YOUR TASK
Each line of the data must be reproduced as it appears.

Stored dataset items
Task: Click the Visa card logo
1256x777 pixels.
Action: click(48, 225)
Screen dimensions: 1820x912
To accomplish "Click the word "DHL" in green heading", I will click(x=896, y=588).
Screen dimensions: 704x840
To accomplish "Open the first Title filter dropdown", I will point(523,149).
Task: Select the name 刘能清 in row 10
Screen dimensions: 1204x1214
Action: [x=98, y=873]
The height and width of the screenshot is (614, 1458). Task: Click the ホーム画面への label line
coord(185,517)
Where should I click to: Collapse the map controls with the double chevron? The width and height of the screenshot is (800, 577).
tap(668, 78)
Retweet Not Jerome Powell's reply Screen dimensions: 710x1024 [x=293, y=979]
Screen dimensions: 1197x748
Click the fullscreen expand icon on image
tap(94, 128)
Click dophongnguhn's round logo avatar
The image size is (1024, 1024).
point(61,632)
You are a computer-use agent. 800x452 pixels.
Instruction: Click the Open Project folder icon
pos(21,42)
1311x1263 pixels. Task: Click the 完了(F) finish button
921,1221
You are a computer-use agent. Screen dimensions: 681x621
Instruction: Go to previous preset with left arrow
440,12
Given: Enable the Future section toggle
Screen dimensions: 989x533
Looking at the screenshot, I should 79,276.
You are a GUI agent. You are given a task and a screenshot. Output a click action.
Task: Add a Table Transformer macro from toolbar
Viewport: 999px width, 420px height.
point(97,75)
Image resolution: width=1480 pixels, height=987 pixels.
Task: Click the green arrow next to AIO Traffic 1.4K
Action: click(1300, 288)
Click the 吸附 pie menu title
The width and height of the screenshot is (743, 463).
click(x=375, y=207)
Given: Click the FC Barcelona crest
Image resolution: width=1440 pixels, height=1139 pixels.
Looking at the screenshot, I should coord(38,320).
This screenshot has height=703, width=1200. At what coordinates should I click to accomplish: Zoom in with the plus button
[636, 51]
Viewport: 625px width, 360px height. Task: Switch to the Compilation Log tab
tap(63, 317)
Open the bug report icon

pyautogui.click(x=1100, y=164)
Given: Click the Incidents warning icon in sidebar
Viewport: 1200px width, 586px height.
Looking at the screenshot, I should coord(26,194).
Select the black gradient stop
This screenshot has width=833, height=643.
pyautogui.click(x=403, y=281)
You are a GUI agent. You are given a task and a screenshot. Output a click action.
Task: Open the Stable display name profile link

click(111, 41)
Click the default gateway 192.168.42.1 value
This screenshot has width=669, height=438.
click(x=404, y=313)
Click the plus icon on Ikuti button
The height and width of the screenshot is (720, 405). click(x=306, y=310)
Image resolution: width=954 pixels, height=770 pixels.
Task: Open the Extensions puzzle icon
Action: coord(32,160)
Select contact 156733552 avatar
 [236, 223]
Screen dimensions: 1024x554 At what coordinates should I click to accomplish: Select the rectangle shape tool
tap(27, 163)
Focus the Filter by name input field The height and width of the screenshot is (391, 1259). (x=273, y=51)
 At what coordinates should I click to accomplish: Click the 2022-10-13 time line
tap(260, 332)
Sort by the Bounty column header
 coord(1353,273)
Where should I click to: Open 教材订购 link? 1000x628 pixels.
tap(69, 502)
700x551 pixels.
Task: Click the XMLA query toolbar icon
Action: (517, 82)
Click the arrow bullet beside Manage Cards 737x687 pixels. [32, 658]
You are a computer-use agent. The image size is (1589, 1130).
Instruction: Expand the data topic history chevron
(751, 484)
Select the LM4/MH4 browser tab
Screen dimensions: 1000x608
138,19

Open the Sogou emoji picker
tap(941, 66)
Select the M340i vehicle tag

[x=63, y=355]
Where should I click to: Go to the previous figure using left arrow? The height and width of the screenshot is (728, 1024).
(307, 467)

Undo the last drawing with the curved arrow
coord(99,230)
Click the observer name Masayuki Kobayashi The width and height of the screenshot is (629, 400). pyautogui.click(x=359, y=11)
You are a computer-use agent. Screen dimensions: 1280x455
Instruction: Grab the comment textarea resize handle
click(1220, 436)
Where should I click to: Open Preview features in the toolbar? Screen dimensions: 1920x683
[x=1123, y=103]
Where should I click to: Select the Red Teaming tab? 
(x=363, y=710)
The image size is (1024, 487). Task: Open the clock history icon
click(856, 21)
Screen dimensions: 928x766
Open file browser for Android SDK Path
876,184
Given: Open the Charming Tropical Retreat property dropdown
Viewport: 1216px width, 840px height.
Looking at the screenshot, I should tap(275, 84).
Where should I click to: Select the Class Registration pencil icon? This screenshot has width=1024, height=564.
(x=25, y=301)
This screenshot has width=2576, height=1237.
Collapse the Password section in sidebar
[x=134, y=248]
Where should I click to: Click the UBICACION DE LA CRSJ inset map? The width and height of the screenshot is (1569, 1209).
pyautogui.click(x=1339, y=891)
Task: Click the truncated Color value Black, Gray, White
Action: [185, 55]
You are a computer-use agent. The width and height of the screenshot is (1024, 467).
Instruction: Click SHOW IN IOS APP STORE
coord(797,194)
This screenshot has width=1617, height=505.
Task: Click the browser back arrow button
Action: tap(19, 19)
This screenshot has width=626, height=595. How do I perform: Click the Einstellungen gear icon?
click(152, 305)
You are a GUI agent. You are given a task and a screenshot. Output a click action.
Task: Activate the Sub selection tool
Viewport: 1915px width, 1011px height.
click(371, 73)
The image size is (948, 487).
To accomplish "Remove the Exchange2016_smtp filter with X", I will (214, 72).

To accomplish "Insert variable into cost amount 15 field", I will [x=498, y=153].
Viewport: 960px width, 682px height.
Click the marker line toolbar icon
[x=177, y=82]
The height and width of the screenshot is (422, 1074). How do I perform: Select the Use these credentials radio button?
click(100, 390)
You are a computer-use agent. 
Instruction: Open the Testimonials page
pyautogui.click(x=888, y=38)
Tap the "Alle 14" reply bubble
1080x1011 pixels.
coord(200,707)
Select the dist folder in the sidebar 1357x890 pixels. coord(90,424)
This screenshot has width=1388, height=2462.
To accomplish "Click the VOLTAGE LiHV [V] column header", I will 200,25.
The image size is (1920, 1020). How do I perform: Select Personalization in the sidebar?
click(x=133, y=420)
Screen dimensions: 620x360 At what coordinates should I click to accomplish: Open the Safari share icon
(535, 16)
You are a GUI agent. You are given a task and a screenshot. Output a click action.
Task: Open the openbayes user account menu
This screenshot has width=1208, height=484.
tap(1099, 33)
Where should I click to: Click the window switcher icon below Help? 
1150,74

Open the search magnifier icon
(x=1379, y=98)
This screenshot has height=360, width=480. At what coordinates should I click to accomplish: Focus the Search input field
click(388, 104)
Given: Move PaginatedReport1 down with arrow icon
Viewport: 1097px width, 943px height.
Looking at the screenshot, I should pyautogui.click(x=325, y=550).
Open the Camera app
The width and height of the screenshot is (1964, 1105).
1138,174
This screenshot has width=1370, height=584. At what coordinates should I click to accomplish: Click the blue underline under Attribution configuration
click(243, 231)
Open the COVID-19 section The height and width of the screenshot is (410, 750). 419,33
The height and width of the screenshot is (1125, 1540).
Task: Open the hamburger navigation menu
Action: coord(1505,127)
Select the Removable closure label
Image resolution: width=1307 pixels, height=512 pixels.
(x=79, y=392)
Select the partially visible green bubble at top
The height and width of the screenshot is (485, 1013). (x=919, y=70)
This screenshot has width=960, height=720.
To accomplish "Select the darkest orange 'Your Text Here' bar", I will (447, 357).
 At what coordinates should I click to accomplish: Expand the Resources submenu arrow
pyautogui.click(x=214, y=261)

TASK RESPONSE
Task: Click the Visa card logo
1256x777 pixels.
Action: click(48, 225)
Screen dimensions: 1820x912
To accomplish "Click the word "DHL" in green heading", I will click(x=896, y=588).
Screen dimensions: 704x840
To accomplish "Open the first Title filter dropdown", I will point(523,149).
Task: Select the name 刘能清 in row 10
Screen dimensions: 1204x1214
Action: [x=98, y=873]
The height and width of the screenshot is (614, 1458). Task: Click the ホーム画面への label line
coord(185,517)
Where should I click to: Collapse the map controls with the double chevron? The width and height of the screenshot is (800, 577).
tap(668, 78)
Retweet Not Jerome Powell's reply Screen dimensions: 710x1024 [x=293, y=979]
Screen dimensions: 1197x748
Click the fullscreen expand icon on image
tap(94, 128)
Click dophongnguhn's round logo avatar
The image size is (1024, 1024).
point(61,632)
You are a computer-use agent. 800x452 pixels.
Instruction: Click the Open Project folder icon
pos(21,42)
1311x1263 pixels. Task: Click the 完了(F) finish button
921,1221
You are a computer-use agent. Screen dimensions: 681x621
Instruction: Go to previous preset with left arrow
440,12
Given: Enable the Future section toggle
Screen dimensions: 989x533
Looking at the screenshot, I should 79,276.
You are a GUI agent. You are given a task and a screenshot. Output a click action.
Task: Add a Table Transformer macro from toolbar
Viewport: 999px width, 420px height.
point(97,75)
Image resolution: width=1480 pixels, height=987 pixels.
Task: Click the green arrow next to AIO Traffic 1.4K
Action: click(1300, 288)
Click the 吸附 pie menu title
The width and height of the screenshot is (743, 463).
click(x=375, y=207)
Given: Click the FC Barcelona crest
Image resolution: width=1440 pixels, height=1139 pixels.
Looking at the screenshot, I should coord(38,320).
This screenshot has height=703, width=1200. At what coordinates should I click to accomplish: Zoom in with the plus button
[636, 51]
Viewport: 625px width, 360px height. Task: Switch to the Compilation Log tab
tap(63, 317)
Open the bug report icon

pyautogui.click(x=1100, y=164)
Given: Click the Incidents warning icon in sidebar
Viewport: 1200px width, 586px height.
Looking at the screenshot, I should coord(26,194).
Select the black gradient stop
This screenshot has width=833, height=643.
pyautogui.click(x=403, y=281)
You are a GUI agent. You are given a task and a screenshot. Output a click action.
Task: Open the Stable display name profile link

click(111, 41)
Click the default gateway 192.168.42.1 value
This screenshot has width=669, height=438.
click(x=404, y=313)
Click the plus icon on Ikuti button
The height and width of the screenshot is (720, 405). click(x=306, y=310)
Image resolution: width=954 pixels, height=770 pixels.
Task: Open the Extensions puzzle icon
Action: coord(32,160)
Select contact 156733552 avatar
 [236, 223]
Screen dimensions: 1024x554 At what coordinates should I click to accomplish: Select the rectangle shape tool
tap(27, 163)
Focus the Filter by name input field The height and width of the screenshot is (391, 1259). (x=273, y=51)
 At what coordinates should I click to accomplish: Click the 2022-10-13 time line
tap(260, 332)
Sort by the Bounty column header
 coord(1353,273)
Where should I click to: Open 教材订购 link? 1000x628 pixels.
tap(69, 502)
700x551 pixels.
Task: Click the XMLA query toolbar icon
Action: (517, 82)
Click the arrow bullet beside Manage Cards 737x687 pixels. [32, 658]
You are a computer-use agent. The image size is (1589, 1130).
Instruction: Expand the data topic history chevron
(751, 484)
Select the LM4/MH4 browser tab
Screen dimensions: 1000x608
138,19

Open the Sogou emoji picker
tap(941, 66)
Select the M340i vehicle tag

[x=63, y=355]
Where should I click to: Go to the previous figure using left arrow? The height and width of the screenshot is (728, 1024).
(307, 467)

Undo the last drawing with the curved arrow
coord(99,230)
Click the observer name Masayuki Kobayashi The width and height of the screenshot is (629, 400). pyautogui.click(x=359, y=11)
You are a computer-use agent. Screen dimensions: 1280x455
Instruction: Grab the comment textarea resize handle
click(1220, 436)
Where should I click to: Open Preview features in the toolbar? Screen dimensions: 1920x683
[x=1123, y=103]
Where should I click to: Select the Red Teaming tab? 
(x=363, y=710)
The image size is (1024, 487). Task: Open the clock history icon
click(856, 21)
Screen dimensions: 928x766
Open file browser for Android SDK Path
876,184
Given: Open the Charming Tropical Retreat property dropdown
Viewport: 1216px width, 840px height.
Looking at the screenshot, I should tap(275, 84).
Where should I click to: Select the Class Registration pencil icon? This screenshot has width=1024, height=564.
(x=25, y=301)
This screenshot has width=2576, height=1237.
Collapse the Password section in sidebar
[x=134, y=248]
Where should I click to: Click the UBICACION DE LA CRSJ inset map? The width and height of the screenshot is (1569, 1209).
pyautogui.click(x=1339, y=891)
Task: Click the truncated Color value Black, Gray, White
Action: [185, 55]
You are a computer-use agent. The width and height of the screenshot is (1024, 467).
Instruction: Click SHOW IN IOS APP STORE
coord(797,194)
This screenshot has width=1617, height=505.
Task: Click the browser back arrow button
Action: tap(19, 19)
This screenshot has width=626, height=595. How do I perform: Click the Einstellungen gear icon?
click(152, 305)
You are a GUI agent. You are given a task and a screenshot. Output a click action.
Task: Activate the Sub selection tool
Viewport: 1915px width, 1011px height.
click(371, 73)
The image size is (948, 487).
To accomplish "Remove the Exchange2016_smtp filter with X", I will (214, 72).

To accomplish "Insert variable into cost amount 15 field", I will [x=498, y=153].
Viewport: 960px width, 682px height.
Click the marker line toolbar icon
[x=177, y=82]
The height and width of the screenshot is (422, 1074). How do I perform: Select the Use these credentials radio button?
click(100, 390)
You are a computer-use agent. 
Instruction: Open the Testimonials page
pyautogui.click(x=888, y=38)
Tap the "Alle 14" reply bubble
1080x1011 pixels.
coord(200,707)
Select the dist folder in the sidebar 1357x890 pixels. coord(90,424)
This screenshot has width=1388, height=2462.
To accomplish "Click the VOLTAGE LiHV [V] column header", I will 200,25.
The image size is (1920, 1020). How do I perform: Select Personalization in the sidebar?
click(x=133, y=420)
Screen dimensions: 620x360 At what coordinates should I click to accomplish: Open the Safari share icon
(535, 16)
You are a GUI agent. You are given a task and a screenshot. Output a click action.
Task: Open the openbayes user account menu
This screenshot has width=1208, height=484.
tap(1099, 33)
Where should I click to: Click the window switcher icon below Help? 
1150,74

Open the search magnifier icon
(x=1379, y=98)
This screenshot has height=360, width=480. At what coordinates should I click to accomplish: Focus the Search input field
click(388, 104)
Given: Move PaginatedReport1 down with arrow icon
Viewport: 1097px width, 943px height.
Looking at the screenshot, I should pyautogui.click(x=325, y=550).
Open the Camera app
The width and height of the screenshot is (1964, 1105).
1138,174
This screenshot has width=1370, height=584. At what coordinates should I click to accomplish: Click the blue underline under Attribution configuration
click(243, 231)
Open the COVID-19 section The height and width of the screenshot is (410, 750). 419,33
The height and width of the screenshot is (1125, 1540).
Task: Open the hamburger navigation menu
Action: coord(1505,127)
Select the Removable closure label
Image resolution: width=1307 pixels, height=512 pixels.
(x=79, y=392)
Select the partially visible green bubble at top
The height and width of the screenshot is (485, 1013). (x=919, y=70)
This screenshot has width=960, height=720.
To accomplish "Select the darkest orange 'Your Text Here' bar", I will (447, 357).
 At what coordinates should I click to accomplish: Expand the Resources submenu arrow
pyautogui.click(x=214, y=261)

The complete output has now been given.